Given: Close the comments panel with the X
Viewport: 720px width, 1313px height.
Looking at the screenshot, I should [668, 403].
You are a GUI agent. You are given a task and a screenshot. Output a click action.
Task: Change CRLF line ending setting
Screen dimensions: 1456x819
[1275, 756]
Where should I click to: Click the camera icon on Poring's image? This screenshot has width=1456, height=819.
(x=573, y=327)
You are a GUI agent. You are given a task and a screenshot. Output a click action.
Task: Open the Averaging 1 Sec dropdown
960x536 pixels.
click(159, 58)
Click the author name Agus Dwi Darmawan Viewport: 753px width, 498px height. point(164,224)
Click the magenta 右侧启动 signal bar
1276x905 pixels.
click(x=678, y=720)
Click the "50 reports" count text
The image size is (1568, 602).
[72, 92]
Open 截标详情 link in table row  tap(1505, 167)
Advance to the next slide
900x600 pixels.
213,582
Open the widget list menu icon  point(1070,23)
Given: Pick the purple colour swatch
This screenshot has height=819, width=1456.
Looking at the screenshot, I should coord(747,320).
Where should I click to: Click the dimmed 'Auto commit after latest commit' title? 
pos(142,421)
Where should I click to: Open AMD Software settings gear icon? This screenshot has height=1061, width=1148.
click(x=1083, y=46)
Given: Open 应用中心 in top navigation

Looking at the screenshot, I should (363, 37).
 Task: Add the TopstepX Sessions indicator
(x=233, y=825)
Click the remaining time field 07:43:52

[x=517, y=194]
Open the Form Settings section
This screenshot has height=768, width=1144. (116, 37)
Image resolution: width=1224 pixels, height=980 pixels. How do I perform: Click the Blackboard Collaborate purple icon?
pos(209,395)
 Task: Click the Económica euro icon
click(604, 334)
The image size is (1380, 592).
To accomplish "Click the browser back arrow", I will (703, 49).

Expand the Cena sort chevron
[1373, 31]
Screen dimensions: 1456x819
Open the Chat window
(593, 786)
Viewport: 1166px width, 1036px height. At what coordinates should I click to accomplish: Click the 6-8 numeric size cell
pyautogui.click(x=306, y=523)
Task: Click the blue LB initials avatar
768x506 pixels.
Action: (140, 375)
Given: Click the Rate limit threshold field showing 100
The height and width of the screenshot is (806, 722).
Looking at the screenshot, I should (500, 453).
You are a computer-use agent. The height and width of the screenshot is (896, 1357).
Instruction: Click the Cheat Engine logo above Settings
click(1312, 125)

What you have to do
Copy the data from its first line down to and including the line with "Looking at the screenshot, I should [668, 403].". Keep every line unchanged.

Response to the task
Given: Close the comments panel with the X
Viewport: 720px width, 1313px height.
Looking at the screenshot, I should [668, 403].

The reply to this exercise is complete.